▶ TASK
Transcribe exactly the lines from the one holding "Tap Android back navigation triangle" to the end of the data below, including both of those lines and no others.

Saved data entries

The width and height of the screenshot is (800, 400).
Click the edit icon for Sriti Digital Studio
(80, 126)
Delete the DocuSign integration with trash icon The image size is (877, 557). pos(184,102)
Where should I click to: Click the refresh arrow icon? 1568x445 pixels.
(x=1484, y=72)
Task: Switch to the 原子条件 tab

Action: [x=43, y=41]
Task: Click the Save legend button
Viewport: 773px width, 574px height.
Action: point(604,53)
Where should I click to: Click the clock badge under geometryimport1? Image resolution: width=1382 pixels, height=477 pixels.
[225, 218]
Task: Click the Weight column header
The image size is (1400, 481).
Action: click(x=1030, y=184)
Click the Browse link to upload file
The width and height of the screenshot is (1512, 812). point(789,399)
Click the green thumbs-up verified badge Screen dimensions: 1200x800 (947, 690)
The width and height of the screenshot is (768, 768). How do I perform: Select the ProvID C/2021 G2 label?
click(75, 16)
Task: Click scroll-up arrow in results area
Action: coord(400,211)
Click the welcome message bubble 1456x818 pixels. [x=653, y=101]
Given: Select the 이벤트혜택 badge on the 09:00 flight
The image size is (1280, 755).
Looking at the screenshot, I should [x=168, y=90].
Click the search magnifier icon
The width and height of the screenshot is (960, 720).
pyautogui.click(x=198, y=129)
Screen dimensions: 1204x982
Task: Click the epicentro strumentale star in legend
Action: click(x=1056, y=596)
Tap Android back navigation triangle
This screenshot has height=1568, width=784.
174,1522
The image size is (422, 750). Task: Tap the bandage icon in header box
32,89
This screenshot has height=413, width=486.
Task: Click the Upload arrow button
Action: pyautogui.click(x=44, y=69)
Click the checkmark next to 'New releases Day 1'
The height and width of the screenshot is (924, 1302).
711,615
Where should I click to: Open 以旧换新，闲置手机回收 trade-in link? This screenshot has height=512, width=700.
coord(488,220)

▶ REPLY TO THE EXERCISE
Tap Android back navigation triangle
This screenshot has height=1568, width=784.
174,1522
The image size is (422, 750). Task: Tap the bandage icon in header box
32,89
This screenshot has height=413, width=486.
Task: Click the Upload arrow button
Action: pyautogui.click(x=44, y=69)
Click the checkmark next to 'New releases Day 1'
The height and width of the screenshot is (924, 1302).
711,615
Where should I click to: Open 以旧换新，闲置手机回收 trade-in link? This screenshot has height=512, width=700.
coord(488,220)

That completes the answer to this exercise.